**TASK MATERIAL**
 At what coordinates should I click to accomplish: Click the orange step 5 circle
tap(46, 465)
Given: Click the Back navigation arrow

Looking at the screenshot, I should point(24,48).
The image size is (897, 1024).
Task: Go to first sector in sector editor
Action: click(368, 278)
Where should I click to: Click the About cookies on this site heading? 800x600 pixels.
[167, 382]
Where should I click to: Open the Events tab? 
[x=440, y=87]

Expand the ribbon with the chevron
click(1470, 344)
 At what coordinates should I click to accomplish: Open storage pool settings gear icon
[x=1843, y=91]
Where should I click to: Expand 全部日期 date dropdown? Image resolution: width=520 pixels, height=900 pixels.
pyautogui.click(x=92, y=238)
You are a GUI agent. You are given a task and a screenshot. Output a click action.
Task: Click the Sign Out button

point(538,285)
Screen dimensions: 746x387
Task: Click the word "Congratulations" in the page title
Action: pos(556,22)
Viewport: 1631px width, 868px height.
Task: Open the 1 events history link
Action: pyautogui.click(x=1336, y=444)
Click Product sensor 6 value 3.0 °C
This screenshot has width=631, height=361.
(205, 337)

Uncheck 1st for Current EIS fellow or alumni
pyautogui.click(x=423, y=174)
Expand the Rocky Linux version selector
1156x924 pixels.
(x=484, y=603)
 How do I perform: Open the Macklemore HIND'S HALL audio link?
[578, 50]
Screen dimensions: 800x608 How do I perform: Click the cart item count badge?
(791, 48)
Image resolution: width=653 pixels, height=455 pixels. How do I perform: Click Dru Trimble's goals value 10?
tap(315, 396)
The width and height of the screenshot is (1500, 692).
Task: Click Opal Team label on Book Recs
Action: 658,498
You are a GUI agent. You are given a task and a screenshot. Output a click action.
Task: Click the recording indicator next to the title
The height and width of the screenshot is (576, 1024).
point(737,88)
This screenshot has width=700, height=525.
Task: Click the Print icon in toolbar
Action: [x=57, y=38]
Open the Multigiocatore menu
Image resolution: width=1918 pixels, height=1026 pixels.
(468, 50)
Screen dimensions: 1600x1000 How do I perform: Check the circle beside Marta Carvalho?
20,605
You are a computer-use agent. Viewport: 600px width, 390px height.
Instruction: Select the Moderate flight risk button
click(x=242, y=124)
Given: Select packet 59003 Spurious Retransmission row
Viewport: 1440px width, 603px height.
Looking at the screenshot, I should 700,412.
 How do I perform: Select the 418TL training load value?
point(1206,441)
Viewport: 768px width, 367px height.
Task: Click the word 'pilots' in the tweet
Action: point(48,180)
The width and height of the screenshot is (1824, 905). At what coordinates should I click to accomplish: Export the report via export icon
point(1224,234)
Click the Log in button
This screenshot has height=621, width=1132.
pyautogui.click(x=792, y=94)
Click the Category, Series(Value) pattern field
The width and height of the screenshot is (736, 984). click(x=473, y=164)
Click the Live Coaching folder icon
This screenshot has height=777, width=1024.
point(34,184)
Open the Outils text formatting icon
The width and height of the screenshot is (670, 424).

**WHAT TO WORK ON**
The material is to be transcribed once more, exactly and completely.

**ANSWER AREA**
 At what coordinates should I click to accomplish: Click the orange step 5 circle
tap(46, 465)
Given: Click the Back navigation arrow

Looking at the screenshot, I should point(24,48).
The image size is (897, 1024).
Task: Go to first sector in sector editor
Action: click(368, 278)
Where should I click to: Click the About cookies on this site heading? 800x600 pixels.
[167, 382]
Where should I click to: Open the Events tab? 
[x=440, y=87]

Expand the ribbon with the chevron
click(1470, 344)
 At what coordinates should I click to accomplish: Open storage pool settings gear icon
[x=1843, y=91]
Where should I click to: Expand 全部日期 date dropdown? Image resolution: width=520 pixels, height=900 pixels.
pyautogui.click(x=92, y=238)
You are a GUI agent. You are given a task and a screenshot. Output a click action.
Task: Click the Sign Out button

point(538,285)
Screen dimensions: 746x387
Task: Click the word "Congratulations" in the page title
Action: pos(556,22)
Viewport: 1631px width, 868px height.
Task: Open the 1 events history link
Action: pyautogui.click(x=1336, y=444)
Click Product sensor 6 value 3.0 °C
This screenshot has width=631, height=361.
(205, 337)

Uncheck 1st for Current EIS fellow or alumni
pyautogui.click(x=423, y=174)
Expand the Rocky Linux version selector
1156x924 pixels.
(x=484, y=603)
 How do I perform: Open the Macklemore HIND'S HALL audio link?
[578, 50]
Screen dimensions: 800x608 How do I perform: Click the cart item count badge?
(791, 48)
Image resolution: width=653 pixels, height=455 pixels. How do I perform: Click Dru Trimble's goals value 10?
tap(315, 396)
The width and height of the screenshot is (1500, 692).
Task: Click Opal Team label on Book Recs
Action: 658,498
You are a GUI agent. You are given a task and a screenshot. Output a click action.
Task: Click the recording indicator next to the title
The height and width of the screenshot is (576, 1024).
point(737,88)
This screenshot has width=700, height=525.
Task: Click the Print icon in toolbar
Action: [x=57, y=38]
Open the Multigiocatore menu
Image resolution: width=1918 pixels, height=1026 pixels.
(468, 50)
Screen dimensions: 1600x1000 How do I perform: Check the circle beside Marta Carvalho?
20,605
You are a computer-use agent. Viewport: 600px width, 390px height.
Instruction: Select the Moderate flight risk button
click(x=242, y=124)
Given: Select packet 59003 Spurious Retransmission row
Viewport: 1440px width, 603px height.
Looking at the screenshot, I should 700,412.
 How do I perform: Select the 418TL training load value?
point(1206,441)
Viewport: 768px width, 367px height.
Task: Click the word 'pilots' in the tweet
Action: point(48,180)
The width and height of the screenshot is (1824, 905). At what coordinates should I click to accomplish: Export the report via export icon
point(1224,234)
Click the Log in button
This screenshot has height=621, width=1132.
pyautogui.click(x=792, y=94)
Click the Category, Series(Value) pattern field
The width and height of the screenshot is (736, 984). click(x=473, y=164)
Click the Live Coaching folder icon
This screenshot has height=777, width=1024.
point(34,184)
Open the Outils text formatting icon
The width and height of the screenshot is (670, 424).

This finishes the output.